WORK REQUIRED ▸ Beneath this instruction is a listing. Transcribe from it only the stretch from the line with "Switch to the 联系人 tab" through the line with "Given: Click the main", both end lines included, exactly as written.

RECORDS PROVIDED ▸
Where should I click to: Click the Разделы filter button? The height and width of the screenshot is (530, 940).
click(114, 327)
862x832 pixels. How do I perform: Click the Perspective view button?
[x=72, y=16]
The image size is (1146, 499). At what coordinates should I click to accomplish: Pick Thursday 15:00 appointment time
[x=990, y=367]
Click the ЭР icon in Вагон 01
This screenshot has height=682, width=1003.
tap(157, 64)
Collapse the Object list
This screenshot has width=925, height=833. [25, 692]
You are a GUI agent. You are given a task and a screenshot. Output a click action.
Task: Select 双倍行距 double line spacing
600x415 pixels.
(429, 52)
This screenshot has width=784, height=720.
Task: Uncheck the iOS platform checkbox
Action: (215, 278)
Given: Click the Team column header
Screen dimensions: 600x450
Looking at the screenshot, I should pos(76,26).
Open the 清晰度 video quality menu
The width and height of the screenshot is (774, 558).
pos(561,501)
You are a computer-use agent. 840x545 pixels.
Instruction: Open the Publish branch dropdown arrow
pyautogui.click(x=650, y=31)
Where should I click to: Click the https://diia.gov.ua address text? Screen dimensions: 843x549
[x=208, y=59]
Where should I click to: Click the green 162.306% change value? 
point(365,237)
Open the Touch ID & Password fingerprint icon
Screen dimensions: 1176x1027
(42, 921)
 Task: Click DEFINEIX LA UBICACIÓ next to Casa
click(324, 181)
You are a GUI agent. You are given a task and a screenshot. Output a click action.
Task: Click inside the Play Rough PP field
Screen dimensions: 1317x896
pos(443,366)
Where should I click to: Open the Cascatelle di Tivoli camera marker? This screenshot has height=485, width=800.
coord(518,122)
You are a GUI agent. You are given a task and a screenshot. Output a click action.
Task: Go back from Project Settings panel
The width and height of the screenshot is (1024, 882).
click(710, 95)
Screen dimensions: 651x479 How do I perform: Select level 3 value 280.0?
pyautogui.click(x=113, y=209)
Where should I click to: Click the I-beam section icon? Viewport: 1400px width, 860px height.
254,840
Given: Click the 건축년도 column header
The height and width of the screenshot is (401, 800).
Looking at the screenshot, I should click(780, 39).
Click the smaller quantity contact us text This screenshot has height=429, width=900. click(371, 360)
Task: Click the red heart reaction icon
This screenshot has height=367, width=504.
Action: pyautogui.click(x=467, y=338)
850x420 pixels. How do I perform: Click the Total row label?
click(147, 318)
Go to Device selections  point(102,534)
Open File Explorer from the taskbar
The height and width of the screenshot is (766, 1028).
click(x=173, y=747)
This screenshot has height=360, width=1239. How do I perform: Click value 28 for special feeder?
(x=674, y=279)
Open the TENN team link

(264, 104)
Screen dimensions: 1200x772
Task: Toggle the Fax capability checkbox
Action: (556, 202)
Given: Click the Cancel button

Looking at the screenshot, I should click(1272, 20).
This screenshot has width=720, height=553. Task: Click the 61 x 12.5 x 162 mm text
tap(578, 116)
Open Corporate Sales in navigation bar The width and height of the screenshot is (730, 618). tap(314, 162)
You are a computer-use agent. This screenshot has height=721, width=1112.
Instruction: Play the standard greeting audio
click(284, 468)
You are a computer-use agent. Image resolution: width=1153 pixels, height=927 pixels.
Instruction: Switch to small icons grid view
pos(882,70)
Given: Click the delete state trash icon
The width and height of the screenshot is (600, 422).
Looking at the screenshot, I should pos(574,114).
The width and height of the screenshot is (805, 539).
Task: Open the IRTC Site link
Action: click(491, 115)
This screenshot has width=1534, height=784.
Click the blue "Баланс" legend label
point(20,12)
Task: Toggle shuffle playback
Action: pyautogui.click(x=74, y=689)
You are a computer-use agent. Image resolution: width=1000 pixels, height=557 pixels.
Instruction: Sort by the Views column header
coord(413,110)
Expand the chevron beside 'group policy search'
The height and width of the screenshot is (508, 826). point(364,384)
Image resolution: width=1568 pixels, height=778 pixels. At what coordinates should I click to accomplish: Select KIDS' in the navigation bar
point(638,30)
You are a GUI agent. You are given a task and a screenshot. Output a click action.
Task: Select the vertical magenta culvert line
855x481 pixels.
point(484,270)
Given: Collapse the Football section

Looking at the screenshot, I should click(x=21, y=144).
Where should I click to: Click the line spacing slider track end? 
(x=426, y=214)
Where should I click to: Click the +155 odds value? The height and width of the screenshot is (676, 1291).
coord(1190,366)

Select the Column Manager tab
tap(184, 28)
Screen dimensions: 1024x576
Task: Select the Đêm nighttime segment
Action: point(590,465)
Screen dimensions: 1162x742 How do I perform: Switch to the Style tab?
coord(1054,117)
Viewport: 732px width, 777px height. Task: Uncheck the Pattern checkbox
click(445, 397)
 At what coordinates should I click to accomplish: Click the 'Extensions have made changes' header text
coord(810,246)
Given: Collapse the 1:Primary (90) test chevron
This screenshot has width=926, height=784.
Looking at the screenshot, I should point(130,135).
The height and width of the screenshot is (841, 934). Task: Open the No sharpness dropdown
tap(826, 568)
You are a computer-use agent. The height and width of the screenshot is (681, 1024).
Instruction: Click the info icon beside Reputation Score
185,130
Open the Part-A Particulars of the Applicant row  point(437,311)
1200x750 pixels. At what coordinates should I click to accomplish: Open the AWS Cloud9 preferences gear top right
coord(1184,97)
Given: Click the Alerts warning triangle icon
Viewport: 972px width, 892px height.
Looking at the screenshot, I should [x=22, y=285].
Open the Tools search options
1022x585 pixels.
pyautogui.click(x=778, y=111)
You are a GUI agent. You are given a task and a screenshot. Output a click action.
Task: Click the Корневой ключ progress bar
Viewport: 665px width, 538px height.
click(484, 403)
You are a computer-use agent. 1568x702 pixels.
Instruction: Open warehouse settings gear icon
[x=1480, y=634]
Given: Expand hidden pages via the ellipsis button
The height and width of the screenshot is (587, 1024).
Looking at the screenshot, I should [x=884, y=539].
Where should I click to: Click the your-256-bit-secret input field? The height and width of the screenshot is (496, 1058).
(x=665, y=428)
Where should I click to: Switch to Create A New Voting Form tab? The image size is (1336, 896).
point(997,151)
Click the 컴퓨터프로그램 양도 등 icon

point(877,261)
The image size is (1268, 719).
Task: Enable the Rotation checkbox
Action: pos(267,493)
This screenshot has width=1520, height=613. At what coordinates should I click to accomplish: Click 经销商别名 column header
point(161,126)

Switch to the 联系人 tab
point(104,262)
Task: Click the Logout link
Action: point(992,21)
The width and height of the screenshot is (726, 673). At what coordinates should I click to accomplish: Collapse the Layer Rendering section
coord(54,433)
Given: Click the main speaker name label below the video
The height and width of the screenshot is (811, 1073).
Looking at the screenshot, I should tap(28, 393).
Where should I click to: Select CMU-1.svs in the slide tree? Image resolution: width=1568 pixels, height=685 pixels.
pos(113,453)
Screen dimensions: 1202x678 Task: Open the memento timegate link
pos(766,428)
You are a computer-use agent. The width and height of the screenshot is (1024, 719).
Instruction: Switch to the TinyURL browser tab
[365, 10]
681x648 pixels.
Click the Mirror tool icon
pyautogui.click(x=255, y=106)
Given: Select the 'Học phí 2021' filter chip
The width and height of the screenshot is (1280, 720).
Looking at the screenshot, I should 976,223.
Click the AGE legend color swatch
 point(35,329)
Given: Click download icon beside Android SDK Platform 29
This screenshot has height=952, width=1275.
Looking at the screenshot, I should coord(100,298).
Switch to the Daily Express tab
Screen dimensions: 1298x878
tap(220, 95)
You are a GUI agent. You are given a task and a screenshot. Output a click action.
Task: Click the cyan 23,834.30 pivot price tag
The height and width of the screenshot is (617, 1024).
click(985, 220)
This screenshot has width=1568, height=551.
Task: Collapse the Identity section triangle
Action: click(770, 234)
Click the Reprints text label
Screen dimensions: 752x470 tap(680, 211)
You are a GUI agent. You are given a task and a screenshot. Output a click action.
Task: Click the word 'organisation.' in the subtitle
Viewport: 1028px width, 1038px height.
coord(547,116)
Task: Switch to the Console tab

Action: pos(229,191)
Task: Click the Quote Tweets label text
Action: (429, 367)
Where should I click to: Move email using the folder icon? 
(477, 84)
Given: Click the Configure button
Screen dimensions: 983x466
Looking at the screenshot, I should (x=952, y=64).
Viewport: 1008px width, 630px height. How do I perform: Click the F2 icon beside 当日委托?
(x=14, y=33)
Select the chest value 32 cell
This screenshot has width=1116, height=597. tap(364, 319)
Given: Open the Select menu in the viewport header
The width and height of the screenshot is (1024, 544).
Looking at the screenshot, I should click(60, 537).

OUTPUT OF THE TASK ▸
Switch to the 联系人 tab
point(104,262)
Task: Click the Logout link
Action: point(992,21)
The width and height of the screenshot is (726, 673). At what coordinates should I click to accomplish: Collapse the Layer Rendering section
coord(54,433)
Given: Click the main speaker name label below the video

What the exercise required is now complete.